It's been 2 months since we were "gypsies". We stored our car and caravan in Adelaide while we went to Perth to catch up on family, house affairs and friends. We have now come back and are comfortably settled back in our "gypsy house" again.
Time went by so quickly that I never got to describe Cooberpedy - the weirdest town in the world. As someone said, if the end of the world happened no one in Cooberpedy would notice.
It's all mounds of earth for flat miles and flat miles, smelly, underground houses, shops, hotels and churches (note the air vents and satellite dishes sticking out the ground)....and some very weird looking people. There is even an underground caravan park which we didn't stay in.
Opal finds still happen but are not as common as in the past. There are about 250 active miners (so I was told.) The temperature in summer can reach over 50deg C so being underground keeps everyone cool. There is not a plentiful supply of water either. It's very expensive and not even available at your sites in the caravan park!
Close by, are the Breakaways - a range of coloured mountains which have broken away from the Stuart Ranges. This was where Mad Max was filmed. The area looks exactly like a moonscape. This was also where we saw the famous dog fence that runs for 5400 km from the Darling Downs on the east to west of the Eyre peninsula on the cliffs of the Nullarbor Plain.
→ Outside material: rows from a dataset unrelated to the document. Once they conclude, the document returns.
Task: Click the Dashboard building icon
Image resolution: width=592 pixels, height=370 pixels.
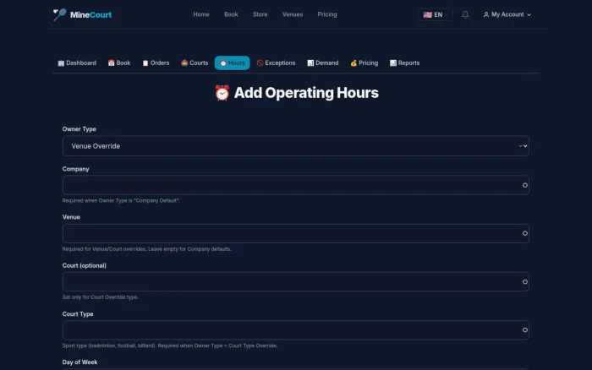Action: point(61,63)
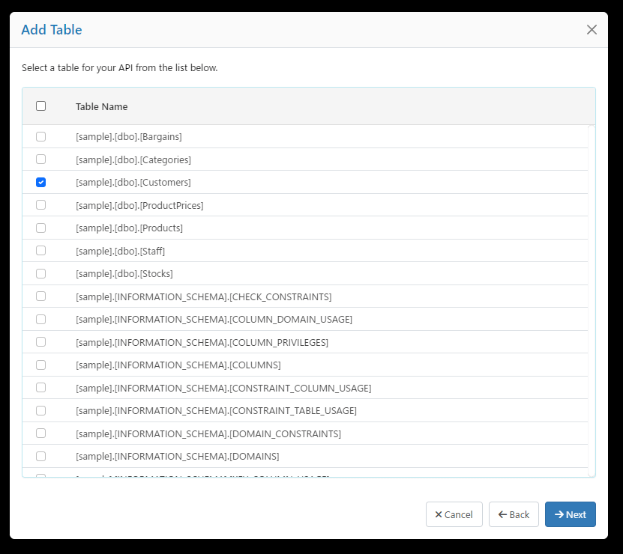This screenshot has height=554, width=623.
Task: Toggle the select-all header checkbox
Action: 41,106
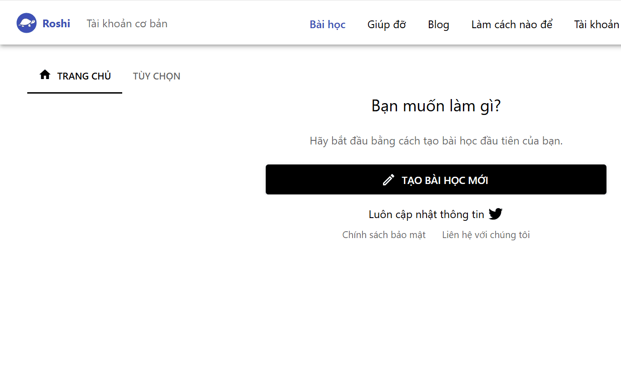Click the Roshi turtle logo icon

(27, 22)
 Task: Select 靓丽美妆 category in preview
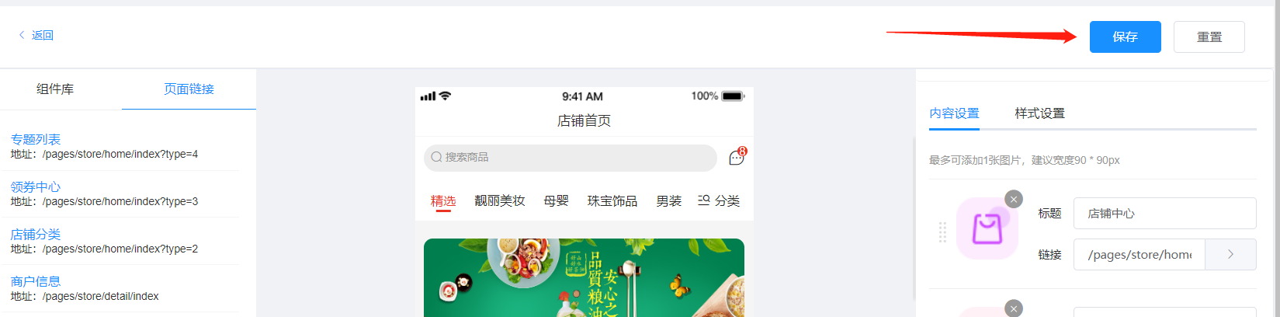499,200
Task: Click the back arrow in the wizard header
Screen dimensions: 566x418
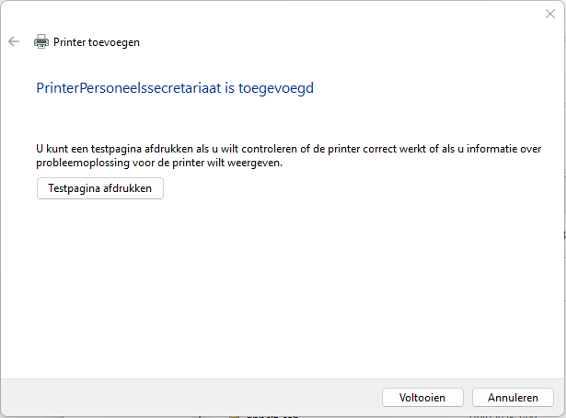Action: click(x=14, y=41)
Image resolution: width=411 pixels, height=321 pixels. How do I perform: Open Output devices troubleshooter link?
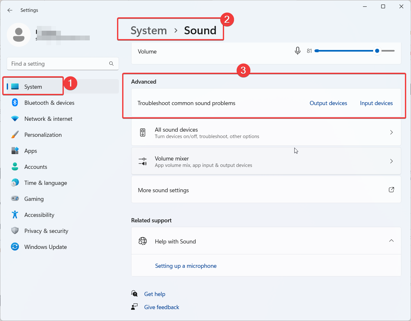tap(328, 103)
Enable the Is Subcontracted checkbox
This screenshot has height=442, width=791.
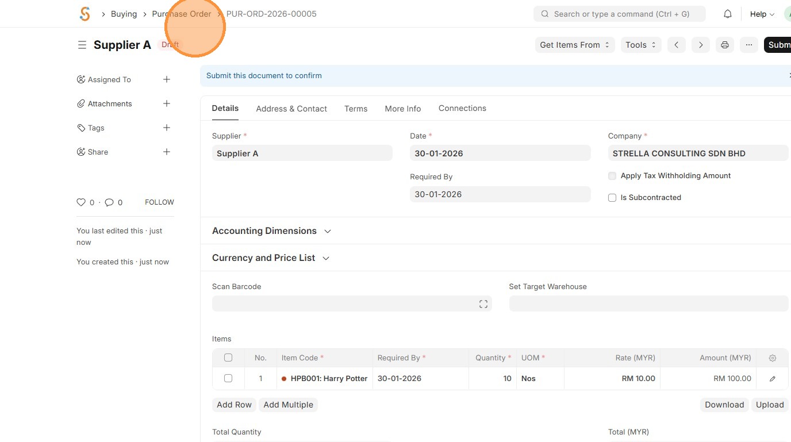pyautogui.click(x=612, y=198)
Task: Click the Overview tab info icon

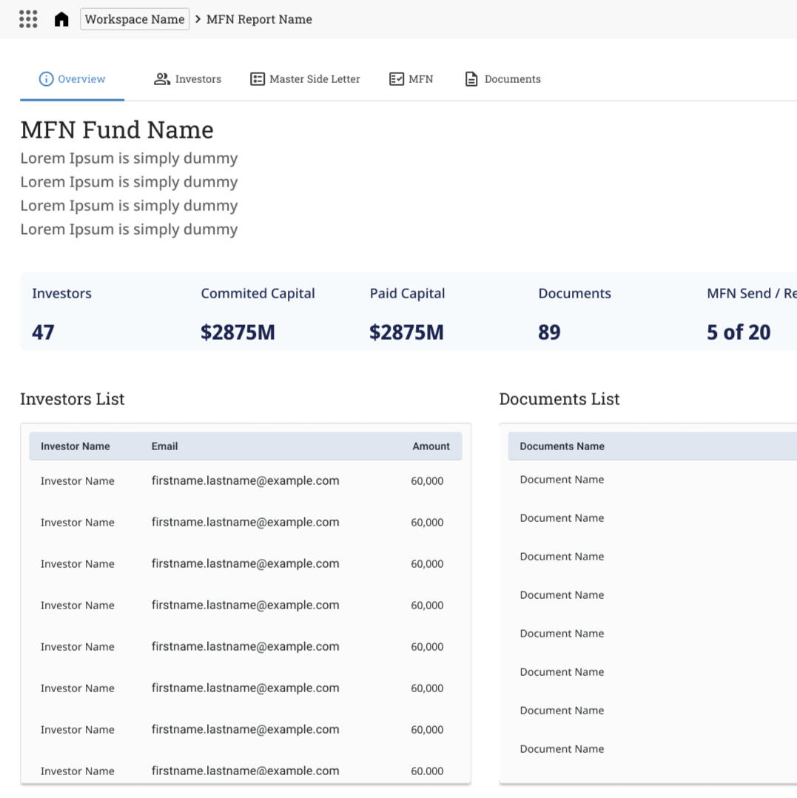Action: [46, 79]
We weren't too keen on staying any longer than we had to. Two days was enough to see all the strangest things we had heard about.
(Chris was pointing at the opal in the wall at the Catholic Church. Opal can be found anywhere in the soft sandstone. The trick is that no-one knows where!
The guy he is standing with was a cleaner from the backpackers. He took us in and showed us all the underground bunks. It was rather smelly - probably dead mice that get caught in the seams of sandstone. Not for me!!)